CULTURE SHOCK

Leaving was harder than arriving. Stripped of my maps and pictures, the house was home no longer. My presence had been packed into bags and boxes, along with saucepans and souvenirs. I had lived in the house for nine months while working as a teacher at Kibohehe School. Emptied of my things it reminded me of the day I had arrived.

Saying fond farewells, those first few weeks in Africa seemed part of another lifetime. Looking back, there were times when a Tanzanian sense of humour would have been an invaluable asset.

“Oh My God! Come and have a look at this, Al.” Alastair, a towering Scot from the Borders and my fellow teacher, hurried into my cell. (The school called it a bedroom. Admittedly, it did have a bed). I pointed into the wardrobe, the only other item of furniture. His grin dissolved into horror. “Get some deodorant!” I passed him a can. He struck a match, held it up to the nozzle and sprayed. Flames billowed into the recesses, triggering an exodus of inhabitants.

Fifteen minutes frantic stamping and a few more blasts from Alastair’s flame thrower solved the problem, leaving the cement floor littered with crushed cockroaches. Our first day and we had struck a blow against a plague of biblical proportions. Lizards, bats, a resident praying mantis and an inquisitive scorpion were to be our constant companions. But as I stressed in letters to friends, it was the ‘real Africa’. A week passed and food became a problem. Our biscuit tin was almost empty. Ramadan fasting began shortly after our arrival, so the bottom fell out of the chapati market and all local production ceased. My culinary ability was toast, and Alastair always asked me to boil water, in case he burnt it. It was not long before the grim truth dawned on us – we would have to cook.

Getting to market was the first challenge. Directed by the Headmaster, we took a path that lead through a coffee plantation, and soon reached a tyre-rutted track. Half an hour passed. Nothing stirred in the surrounding patchwork of arid shambas and thorny woodland, so we decided to walk. By the time we reached the scruffy little collection of one room shops and homes the sun had reached its zenith, and my enthusiasm its nadir. A metal Coca-Cola sign was nailed above the door of one house, so we stumbled in. Revived by a soda, my eyes swam back into focus.
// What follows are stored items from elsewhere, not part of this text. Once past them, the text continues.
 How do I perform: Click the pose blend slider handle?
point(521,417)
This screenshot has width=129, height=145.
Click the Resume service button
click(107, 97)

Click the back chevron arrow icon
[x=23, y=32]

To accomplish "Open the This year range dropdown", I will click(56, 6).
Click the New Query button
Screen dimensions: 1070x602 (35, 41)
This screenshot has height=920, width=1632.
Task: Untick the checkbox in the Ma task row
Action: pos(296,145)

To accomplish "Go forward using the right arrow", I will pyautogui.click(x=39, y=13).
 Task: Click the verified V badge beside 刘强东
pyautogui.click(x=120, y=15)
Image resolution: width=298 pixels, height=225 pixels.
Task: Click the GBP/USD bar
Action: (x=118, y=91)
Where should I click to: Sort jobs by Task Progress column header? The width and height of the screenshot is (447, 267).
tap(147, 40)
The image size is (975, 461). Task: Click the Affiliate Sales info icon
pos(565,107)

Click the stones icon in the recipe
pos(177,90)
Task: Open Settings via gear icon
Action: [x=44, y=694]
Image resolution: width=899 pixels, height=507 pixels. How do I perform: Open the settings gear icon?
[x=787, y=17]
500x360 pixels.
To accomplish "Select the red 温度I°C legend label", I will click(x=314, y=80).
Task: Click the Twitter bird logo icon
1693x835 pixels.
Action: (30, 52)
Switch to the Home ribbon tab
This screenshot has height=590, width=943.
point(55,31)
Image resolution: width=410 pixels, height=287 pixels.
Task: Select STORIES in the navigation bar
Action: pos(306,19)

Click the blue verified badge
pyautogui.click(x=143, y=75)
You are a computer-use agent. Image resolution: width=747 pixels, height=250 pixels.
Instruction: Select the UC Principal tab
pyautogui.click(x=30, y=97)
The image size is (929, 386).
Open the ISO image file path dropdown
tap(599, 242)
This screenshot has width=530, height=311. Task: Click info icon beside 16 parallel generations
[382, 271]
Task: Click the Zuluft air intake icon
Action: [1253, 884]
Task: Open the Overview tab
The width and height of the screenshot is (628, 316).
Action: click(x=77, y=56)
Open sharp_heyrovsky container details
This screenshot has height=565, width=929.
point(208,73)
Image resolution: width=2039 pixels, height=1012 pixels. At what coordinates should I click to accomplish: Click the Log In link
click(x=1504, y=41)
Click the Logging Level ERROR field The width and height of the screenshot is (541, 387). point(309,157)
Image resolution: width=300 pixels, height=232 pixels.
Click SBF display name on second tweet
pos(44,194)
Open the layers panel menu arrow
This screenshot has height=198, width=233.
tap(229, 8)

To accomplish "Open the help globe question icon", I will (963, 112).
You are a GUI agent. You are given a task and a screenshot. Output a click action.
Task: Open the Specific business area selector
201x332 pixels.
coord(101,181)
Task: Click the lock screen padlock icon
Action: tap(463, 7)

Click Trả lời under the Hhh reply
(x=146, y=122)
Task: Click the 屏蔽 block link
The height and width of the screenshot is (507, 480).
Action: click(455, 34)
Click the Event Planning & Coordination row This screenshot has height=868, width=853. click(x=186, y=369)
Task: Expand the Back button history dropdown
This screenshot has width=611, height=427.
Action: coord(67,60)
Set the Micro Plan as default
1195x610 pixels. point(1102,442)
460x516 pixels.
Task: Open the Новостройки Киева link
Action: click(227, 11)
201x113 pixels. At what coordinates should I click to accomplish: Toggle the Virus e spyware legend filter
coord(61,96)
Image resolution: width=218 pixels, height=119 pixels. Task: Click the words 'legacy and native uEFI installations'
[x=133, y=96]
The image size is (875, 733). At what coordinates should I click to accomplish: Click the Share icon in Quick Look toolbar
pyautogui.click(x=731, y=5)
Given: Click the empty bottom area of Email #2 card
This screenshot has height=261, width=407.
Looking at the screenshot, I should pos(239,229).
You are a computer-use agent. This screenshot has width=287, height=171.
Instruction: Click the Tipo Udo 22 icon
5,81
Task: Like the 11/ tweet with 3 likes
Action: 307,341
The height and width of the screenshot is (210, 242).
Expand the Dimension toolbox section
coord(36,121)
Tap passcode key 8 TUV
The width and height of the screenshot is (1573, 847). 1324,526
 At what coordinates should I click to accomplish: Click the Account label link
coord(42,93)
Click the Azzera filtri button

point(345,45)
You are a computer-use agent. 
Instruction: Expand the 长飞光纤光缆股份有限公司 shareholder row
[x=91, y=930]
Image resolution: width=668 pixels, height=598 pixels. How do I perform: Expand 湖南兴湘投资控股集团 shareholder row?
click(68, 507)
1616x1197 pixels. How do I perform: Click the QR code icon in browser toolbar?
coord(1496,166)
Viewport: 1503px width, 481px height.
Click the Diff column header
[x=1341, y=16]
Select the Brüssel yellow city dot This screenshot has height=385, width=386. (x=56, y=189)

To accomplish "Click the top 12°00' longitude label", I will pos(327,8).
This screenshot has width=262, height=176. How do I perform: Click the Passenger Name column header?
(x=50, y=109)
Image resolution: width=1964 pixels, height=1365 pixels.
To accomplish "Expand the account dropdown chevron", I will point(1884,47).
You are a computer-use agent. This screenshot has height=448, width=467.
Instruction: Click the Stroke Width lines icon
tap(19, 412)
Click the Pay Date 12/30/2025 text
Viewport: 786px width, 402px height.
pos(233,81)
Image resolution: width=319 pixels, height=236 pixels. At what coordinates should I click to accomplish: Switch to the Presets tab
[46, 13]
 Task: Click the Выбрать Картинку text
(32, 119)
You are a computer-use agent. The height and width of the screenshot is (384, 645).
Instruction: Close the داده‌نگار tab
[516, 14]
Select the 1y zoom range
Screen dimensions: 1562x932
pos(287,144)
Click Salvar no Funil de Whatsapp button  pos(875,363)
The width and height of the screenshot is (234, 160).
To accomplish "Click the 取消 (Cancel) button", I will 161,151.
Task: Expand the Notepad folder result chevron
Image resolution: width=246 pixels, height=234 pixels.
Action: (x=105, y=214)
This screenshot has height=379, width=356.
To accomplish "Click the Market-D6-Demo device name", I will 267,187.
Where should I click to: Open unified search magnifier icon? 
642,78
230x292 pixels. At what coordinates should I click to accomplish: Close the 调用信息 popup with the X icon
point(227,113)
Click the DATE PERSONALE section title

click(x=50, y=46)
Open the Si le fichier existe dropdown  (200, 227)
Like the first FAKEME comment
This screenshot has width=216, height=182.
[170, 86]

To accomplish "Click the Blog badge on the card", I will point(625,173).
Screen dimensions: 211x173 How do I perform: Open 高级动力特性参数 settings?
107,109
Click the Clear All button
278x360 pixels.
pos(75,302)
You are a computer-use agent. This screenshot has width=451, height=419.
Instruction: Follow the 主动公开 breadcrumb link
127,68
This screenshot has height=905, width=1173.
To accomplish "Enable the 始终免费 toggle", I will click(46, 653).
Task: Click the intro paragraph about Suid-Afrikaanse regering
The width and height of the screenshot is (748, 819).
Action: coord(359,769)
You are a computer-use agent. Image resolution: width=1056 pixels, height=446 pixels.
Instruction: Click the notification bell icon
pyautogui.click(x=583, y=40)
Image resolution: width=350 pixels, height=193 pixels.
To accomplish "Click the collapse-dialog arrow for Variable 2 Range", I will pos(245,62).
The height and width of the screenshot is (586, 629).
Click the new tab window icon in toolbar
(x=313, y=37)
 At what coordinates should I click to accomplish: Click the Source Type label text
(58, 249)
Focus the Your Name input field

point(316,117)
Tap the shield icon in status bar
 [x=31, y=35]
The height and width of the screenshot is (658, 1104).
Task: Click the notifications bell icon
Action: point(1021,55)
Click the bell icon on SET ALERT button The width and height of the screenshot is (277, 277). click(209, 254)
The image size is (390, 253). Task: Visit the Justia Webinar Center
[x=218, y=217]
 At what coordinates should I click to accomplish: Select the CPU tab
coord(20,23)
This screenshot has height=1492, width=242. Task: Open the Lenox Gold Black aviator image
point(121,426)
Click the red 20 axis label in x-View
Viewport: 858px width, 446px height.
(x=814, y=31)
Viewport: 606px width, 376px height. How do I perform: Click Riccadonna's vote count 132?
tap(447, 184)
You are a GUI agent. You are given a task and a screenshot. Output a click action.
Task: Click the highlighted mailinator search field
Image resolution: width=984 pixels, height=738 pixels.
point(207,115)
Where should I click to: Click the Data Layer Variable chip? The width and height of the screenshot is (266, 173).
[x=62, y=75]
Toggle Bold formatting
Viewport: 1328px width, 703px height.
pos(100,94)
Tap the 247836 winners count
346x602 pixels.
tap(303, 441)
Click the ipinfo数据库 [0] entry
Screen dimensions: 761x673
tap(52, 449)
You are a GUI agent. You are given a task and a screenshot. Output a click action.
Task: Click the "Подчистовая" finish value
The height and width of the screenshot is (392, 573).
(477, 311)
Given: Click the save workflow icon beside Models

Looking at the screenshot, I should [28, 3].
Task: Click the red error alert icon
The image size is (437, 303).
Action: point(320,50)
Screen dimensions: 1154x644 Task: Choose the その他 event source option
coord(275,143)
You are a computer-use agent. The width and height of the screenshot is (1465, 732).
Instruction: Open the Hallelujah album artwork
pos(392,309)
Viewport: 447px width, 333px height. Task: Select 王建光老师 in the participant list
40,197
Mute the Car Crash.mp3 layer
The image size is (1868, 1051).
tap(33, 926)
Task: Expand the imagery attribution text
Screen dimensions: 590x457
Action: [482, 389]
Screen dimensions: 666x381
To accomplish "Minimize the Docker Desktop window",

The market was a kaleidoscope: vivid, rainbow hues swathed the women, the cool greens of leafy vegetables clashed with the angry red of tomatoes, lemon-yellow maize roasted over ash-white charcoal. Mesmerised by the shifting colours I wondered if I’d got a touch of the sun.

Stepping into this surreal chaos, we were accosted from every direction. Octogenarian women squawked ‘Karibu’, younger women grinned and thrust baskets of fruit at us. Everywhere we passed, conversation stopped and laughter erupted at these two European males trespassing in a citadel of African womanhood. Yet the ribaldry was good natured and we were welcomed, as much as bewildered.

Cooking began half an hour later, after a quick pick-up ride home. Carrots and onion sizzled, rice bubbled reassuringly. Before long we were tucking into raw vegetables and Polyfilla. Neither of us spoke during the meal. I winced as I imagined my mother’s disdain were she to be confronted with such a culinary atrocity. Suffice to say, after nine months, our stir-fry was a delicacy.

In comparison to teaching, cooking is easy. Only Alastair and I would suffer the consequences of too much chilli or singed carrots. Having left school only six months earlier, I was well aware of the pain a bad teacher can inflict on a captive class. Knuckles white as I clutched my chalk and duster, I stepped into the classroom for the first time, and across the threshold from student to teacher.

My first feeling was of deja-vu. The pockmarked walls and cratered floor were strangely familiar. Where had I seen this place before? The answer was newsreels of war-torn Beirut. Forty pairs of eyes followed me across the room. “Good morning class. My name is Matthew, and I’m from Britainr”.

I wrote my name, and then asked them for theirs. I told them to spell them, partly because I had no idea how to spell the unfamiliar Muslim names and, partly because even Christian names can be difficult to make out when pronounced in a thick Swahili accent.

After a short talk about myself I threw down the gauntlet and asked them for questions.
“No. I haven’t met the Queen recently”
“It rains a lot and is very cold in winter”
“How old do you think I am?”
The final question gleaned answers from 16 to 35. “Actually I’m nineteen and I don’t have any children”

After an hour of such bombardment I felt a sudden empathy for parents whose children have just started to ask “Why?” about everything. But despite my exhaustion I was jubilant, infected by the students’ enthusiasm. I left the classroom to the delightful sound of good natured laughter.